Training an Ontolection

To train on a text corpus and generate an ontolection, you need to also specify a PEAR file corresponding to the language the text corpus is written in; Watson™ Explorer comes packaged with a PEAR file for each supported language in the data/pears directory.

An example with an English text corpus:

ontolectiontrainer --trainOntolection --corpus [path to corpus] --pear [path to PEAR file] --outputPath [desired filename of ontolection] 

To save the trained language model to disk for later reuse / additional training, use --persistModel [path to save to]. To load a saved language model, use --loadModel [path to saved model]. For example, to load an existing, previously trained model, train it further using a new text corpus, and output a new ontolection:

ontolectiontrainer --trainOntolection --loadModel [path to saved model] --corpus [path to corpus] --pear [path to PEAR file] --outputPath [desired filename of ontolection] 

The ability to load a model also provides the ability to alter the outputted ontolection without having to retrain the model. For example, to output 5 related terms per vocabulary word,

ontolectiontrainer --trainOntolection --loadModel [path to saved model] --outputPath [desired filename of ontolection] --numNearestNeighbors 5 

Blacklisting Vocabulary for Ontolection Training

Ontolection Trainer supports blacklisting vocabulary; pass it a path to a file containing blacklisted words, one per line, using the --blacklist option, and words in the blacklist will not be output in the generated ontology at all.

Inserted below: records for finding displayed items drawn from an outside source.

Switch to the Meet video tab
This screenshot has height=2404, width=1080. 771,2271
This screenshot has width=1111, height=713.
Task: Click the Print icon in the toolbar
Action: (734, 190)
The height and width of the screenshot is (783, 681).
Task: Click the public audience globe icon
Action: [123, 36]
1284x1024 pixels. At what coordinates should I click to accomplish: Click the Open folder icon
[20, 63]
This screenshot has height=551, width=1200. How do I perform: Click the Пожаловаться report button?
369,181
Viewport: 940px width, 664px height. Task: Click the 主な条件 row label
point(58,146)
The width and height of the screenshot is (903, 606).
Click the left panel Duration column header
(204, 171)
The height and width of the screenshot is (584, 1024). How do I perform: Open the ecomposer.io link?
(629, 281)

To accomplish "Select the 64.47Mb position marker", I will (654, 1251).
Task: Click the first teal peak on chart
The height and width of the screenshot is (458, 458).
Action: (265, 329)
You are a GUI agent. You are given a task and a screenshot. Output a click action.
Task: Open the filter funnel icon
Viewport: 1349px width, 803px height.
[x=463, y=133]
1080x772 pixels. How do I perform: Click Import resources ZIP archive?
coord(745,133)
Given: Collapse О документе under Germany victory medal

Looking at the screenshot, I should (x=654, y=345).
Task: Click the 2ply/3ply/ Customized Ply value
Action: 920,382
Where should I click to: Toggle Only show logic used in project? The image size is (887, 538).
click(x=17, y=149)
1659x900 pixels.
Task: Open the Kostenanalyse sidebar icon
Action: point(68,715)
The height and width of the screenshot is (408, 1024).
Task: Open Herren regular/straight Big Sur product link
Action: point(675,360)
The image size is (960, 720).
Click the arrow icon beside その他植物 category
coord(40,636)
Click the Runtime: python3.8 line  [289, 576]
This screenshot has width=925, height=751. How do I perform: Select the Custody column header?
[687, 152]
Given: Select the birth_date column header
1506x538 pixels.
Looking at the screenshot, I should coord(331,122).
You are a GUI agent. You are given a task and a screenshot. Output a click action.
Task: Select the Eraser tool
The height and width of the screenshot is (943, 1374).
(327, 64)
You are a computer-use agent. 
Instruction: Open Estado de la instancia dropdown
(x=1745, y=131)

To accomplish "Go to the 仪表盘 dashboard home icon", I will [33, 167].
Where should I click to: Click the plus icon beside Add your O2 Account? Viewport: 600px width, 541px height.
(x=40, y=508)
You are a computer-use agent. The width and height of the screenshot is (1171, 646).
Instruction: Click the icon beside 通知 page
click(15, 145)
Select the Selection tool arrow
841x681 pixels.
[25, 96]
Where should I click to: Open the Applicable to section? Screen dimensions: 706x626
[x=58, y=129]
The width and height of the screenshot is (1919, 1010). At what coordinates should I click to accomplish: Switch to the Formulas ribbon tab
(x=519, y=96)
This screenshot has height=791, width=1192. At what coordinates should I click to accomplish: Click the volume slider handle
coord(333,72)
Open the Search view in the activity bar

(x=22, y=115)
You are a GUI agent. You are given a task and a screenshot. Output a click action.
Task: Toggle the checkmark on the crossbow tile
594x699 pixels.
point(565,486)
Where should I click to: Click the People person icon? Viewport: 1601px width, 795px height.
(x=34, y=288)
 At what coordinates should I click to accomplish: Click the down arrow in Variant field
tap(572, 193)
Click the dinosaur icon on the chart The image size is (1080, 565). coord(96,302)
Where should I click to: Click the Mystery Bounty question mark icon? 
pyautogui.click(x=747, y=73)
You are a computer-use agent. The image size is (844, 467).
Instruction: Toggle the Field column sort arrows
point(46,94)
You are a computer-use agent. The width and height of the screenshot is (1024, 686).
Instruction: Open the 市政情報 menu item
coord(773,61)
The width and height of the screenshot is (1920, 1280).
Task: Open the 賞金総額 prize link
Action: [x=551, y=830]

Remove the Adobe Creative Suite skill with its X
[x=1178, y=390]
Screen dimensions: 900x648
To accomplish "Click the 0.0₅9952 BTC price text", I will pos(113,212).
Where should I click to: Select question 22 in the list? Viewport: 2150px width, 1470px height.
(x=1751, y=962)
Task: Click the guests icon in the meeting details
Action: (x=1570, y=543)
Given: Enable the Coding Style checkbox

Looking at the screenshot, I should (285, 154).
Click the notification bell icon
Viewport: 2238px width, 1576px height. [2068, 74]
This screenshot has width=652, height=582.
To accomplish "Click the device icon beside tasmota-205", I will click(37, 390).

Whitelisting Vocabulary for Ontolection Training

Ontolection Trainer supports whitelisted vocabulary; pass it a path to a file containing whitelisted words, one per line, using the --whitelist option, and words not in the whitelist will not be output in the generated ontology at all.

Generating a Vocabulary Whitelist from a Watson Explorer Engine dictionary

If you generate a text corpus from indexed documents in Watson Explorer Engine and train an ontolection based on that corpus without preprocessing it, you might find that the generated ontolection contains a lot of nonsense words. One way to combat this is:
  1. Turn on term expansion dictionary generation for your Watson Explorer search collection (Configuration > Indexing > Term expansion support > Generate dictionaries and refresh your crawl.
  2. Locate the generated term expansion dictionary's XML file in your Watson Explorer deployment; it will be in your search collection's crawl directory in the expansions directory, with filename some alphanumeric hash.
  3. Extract the words from this hash file and put them in a text file; this will be your whitelist. (For example, cat [some_hash_filename] | awk '{ print $1 }' > whitelist.txt.)
  4. Pass Ontolection Trainer this whitelist; your ontolection will only contain words found in your dictionary.

Acronym Extraction

Ontolection Trainer implements a rules-based approach to learn acronyms from a text corpus and output an ontolection containing their expansions. Currently, acronym extraction has only been tested with English.

ontolectiontrainer --extractAcronyms --corpus [path to corpus] --pear [path to PEAR file] --outputPath [desired filename of ontolection]

Phrase Extraction

Ontolection Trainer implements a statistical approach to extract phrases.

By passing the --learnPhrases command line option. Ontolection Trainer will use statistical methods to analyze a plain text corpus (passed using --corpus) to extract word phrases.

To process a text corpus and output a list of phrases, you need to also specify a PEAR file corresponding to the language the text corpus is written in. An example with an English text corpus:

 java -jar ontolectiontrainer.jar --learnPhrases --corpus [path to corpus] --pear [path to PEAR file] --outputPath [desired filename of output]